Latest revision as of 16:41, 27 October 2021

This page documents the configuration requirements for shock-carc.usc.edu, which will be used as a workflow submission host for CyberShake.

Requirements

Functionality

Once shock-carc is fully configured, we would like to be able to:

  • Have users on SCEC projects and the Pegasus team be able to log into shock-carc.
  • Submit remote Condor jobs to Summit.
  • Submit remote Condor jobs to Frontera.
  • Create, plan, and run a Pegasus workflow, which interacts with CyberShake databases.

Hardware

  • In addition to internal disk, 2 TB of local storage (preferred, but not required)

Software (installed by CARC)

  • Linux OS (whatever default flavor CARC prefers is fine - CentOS 7)
  • HTCondor (9.0.1, out in mid-May)
  • MariaDB (repo has 10.5.5). MySQL is also fine.
  • globus-url-copy (should be available in Extra Packages for Enterprise Linux (EPEL), globus-gass-copy-progs)
  • sqlite3, if not part of the OS
  • screen, if not part of the OS
  • ImageMagick, if not part of the OS
  • Python 3, if not part of the OS
  • Java 11 (11.0.11 is the latest)

Software (installed by SCEC)

  • Pegasus will be installed by SCEC developers in user space, since we often build from source.
  • OpenSHA will be installed by SCEC developers in user space.

Configuration

  • HTCondor configuration is specified through two configuration files, condor_config and condor_config.local. CARC, the Pegasus team, and SCEC developers will work together to correctly set up these files. We anticipate that condor_config will be owned by user condor and thus require CARC to edit, but that condor_config.local will be owned by user scottcal.
  • For MariaDB, permissions should be set up by CARC so that users can create and write to databases. Access to these databases should be restricted to localhost.
  • To enable remote job submission, we request that CARC adds whitelisting exceptions for a short list of OLCF and TACC nodes, which will be provided separately.
  • Trusted certificates (from Pegasus group)

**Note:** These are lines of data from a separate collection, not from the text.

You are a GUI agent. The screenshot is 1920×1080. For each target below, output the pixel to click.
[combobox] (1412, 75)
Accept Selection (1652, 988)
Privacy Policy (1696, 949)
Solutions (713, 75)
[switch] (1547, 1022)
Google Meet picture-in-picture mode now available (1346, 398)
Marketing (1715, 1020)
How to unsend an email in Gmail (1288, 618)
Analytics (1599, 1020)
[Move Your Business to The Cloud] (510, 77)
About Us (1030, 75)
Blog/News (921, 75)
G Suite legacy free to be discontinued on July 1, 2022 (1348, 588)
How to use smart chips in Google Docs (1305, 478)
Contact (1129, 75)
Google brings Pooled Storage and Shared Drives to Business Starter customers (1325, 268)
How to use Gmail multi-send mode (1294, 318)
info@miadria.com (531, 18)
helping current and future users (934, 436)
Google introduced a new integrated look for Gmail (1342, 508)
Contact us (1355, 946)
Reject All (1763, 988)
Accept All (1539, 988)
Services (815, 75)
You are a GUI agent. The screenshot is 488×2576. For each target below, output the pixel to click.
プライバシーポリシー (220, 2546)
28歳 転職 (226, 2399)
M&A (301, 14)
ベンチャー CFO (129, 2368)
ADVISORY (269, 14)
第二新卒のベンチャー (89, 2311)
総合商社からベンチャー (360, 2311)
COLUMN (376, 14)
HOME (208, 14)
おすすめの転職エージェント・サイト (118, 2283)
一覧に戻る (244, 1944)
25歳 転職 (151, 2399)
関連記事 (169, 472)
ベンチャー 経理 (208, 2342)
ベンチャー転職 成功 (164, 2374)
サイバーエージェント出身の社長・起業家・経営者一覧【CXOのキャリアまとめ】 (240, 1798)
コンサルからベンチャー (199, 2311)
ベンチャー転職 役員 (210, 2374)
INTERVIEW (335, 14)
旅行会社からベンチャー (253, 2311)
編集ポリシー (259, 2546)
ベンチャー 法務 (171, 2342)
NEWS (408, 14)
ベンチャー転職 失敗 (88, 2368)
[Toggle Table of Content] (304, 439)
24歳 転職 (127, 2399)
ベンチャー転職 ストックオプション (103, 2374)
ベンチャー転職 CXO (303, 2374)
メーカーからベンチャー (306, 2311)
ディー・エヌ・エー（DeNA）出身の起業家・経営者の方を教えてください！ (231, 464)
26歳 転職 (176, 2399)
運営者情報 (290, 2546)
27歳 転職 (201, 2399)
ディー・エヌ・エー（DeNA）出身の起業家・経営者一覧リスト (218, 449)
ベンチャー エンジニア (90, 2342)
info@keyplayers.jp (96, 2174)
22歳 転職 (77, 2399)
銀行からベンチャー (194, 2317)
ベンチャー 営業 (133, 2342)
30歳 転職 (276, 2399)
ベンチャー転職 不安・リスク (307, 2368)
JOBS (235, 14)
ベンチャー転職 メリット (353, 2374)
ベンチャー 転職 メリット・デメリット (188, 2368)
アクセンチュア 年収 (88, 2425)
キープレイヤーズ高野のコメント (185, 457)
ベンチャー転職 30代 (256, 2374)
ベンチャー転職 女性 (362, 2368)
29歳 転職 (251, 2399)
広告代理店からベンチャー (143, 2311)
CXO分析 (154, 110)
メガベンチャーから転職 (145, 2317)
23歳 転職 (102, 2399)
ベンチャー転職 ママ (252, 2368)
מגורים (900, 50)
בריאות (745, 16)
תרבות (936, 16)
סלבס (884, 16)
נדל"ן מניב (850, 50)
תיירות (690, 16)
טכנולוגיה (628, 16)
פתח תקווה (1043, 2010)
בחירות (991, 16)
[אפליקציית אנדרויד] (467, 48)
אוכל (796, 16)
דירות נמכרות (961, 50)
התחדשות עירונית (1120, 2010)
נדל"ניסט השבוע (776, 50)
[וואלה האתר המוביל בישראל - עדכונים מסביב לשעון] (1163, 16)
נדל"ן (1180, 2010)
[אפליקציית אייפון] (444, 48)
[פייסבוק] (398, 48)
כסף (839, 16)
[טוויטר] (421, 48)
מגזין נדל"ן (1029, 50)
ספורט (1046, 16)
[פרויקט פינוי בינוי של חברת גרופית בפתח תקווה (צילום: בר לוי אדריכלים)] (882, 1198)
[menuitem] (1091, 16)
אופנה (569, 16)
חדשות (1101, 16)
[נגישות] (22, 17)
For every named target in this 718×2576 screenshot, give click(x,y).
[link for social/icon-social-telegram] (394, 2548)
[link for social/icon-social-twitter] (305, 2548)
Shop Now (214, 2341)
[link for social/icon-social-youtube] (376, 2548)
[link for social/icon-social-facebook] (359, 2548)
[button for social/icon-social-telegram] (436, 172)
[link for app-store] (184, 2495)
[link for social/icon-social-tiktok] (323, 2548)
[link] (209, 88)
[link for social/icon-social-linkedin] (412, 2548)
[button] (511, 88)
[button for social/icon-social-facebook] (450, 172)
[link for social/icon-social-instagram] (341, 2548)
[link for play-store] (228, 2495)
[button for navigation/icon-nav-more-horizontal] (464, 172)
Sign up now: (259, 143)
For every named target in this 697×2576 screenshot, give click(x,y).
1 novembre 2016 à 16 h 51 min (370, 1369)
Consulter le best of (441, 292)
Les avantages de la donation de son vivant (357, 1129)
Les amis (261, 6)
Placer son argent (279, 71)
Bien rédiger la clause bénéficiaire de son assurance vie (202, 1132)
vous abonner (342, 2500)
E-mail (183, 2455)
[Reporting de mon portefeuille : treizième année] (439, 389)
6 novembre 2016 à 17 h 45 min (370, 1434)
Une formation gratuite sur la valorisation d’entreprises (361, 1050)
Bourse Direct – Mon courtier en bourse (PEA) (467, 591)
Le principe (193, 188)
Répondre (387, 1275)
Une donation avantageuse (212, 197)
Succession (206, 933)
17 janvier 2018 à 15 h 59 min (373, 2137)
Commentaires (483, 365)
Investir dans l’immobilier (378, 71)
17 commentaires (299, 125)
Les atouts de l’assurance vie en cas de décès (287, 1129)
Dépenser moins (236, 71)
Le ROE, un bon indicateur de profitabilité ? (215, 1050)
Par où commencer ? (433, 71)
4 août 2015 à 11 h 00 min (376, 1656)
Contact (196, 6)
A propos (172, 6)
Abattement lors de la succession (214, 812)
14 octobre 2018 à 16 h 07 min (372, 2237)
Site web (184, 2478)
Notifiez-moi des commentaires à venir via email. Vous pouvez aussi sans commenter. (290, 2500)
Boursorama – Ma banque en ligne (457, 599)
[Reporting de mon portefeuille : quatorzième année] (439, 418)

Establishing Workflow Capability

We plan to follow the steps below in establishing the capability of running CyberShake workflows on shock-carc.

Step Status
Create and populate RC database with rupture geometries. Completed.
Compile DAX generator. Completed.
Use DAX generator to create DAX for TEST site (using Rup_Var_Scenario_ID 6, CVM-S4.26, 0.5 Hz). Completed.
Plan TEST site DAX.
Run jobs from TEST site DAX thru pegasus-run.
Successfully perform stage-in and stage-out between Summit and shock, and Summit and hpc-transfer*.
Verify TEST site results.

Once basic workflow capability is attained, we will test the additional advanced components.